◆ DATA RECORDS:
============================================================

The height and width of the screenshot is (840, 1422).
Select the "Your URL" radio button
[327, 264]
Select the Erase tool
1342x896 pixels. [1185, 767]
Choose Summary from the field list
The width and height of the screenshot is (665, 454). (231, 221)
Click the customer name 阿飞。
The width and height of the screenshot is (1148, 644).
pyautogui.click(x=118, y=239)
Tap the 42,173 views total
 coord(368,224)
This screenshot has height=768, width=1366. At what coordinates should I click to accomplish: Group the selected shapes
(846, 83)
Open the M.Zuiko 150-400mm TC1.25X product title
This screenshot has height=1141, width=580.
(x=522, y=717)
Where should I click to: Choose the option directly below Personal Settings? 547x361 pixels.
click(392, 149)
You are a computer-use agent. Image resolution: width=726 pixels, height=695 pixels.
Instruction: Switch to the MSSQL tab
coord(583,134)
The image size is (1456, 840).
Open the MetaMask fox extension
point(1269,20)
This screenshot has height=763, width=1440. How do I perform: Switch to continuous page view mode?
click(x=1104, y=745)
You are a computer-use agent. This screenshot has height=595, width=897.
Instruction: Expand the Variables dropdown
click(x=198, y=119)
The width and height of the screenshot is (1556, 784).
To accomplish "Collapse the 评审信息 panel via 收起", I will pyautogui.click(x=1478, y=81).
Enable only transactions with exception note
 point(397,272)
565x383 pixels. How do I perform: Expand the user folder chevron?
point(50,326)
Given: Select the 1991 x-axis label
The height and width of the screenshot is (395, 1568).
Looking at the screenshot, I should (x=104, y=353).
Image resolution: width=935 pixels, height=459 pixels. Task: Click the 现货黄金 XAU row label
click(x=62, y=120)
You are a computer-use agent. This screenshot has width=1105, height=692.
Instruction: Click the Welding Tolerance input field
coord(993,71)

============================================================

Each line in the data that holds the string "agent" should be found and copied.

You are a computer-use agent. Image resolution: width=726 pixels, height=695 pixels.
You are a computer-use agent. This screenshot has height=595, width=897.
You are a computer-use agent. This screenshot has width=1105, height=692.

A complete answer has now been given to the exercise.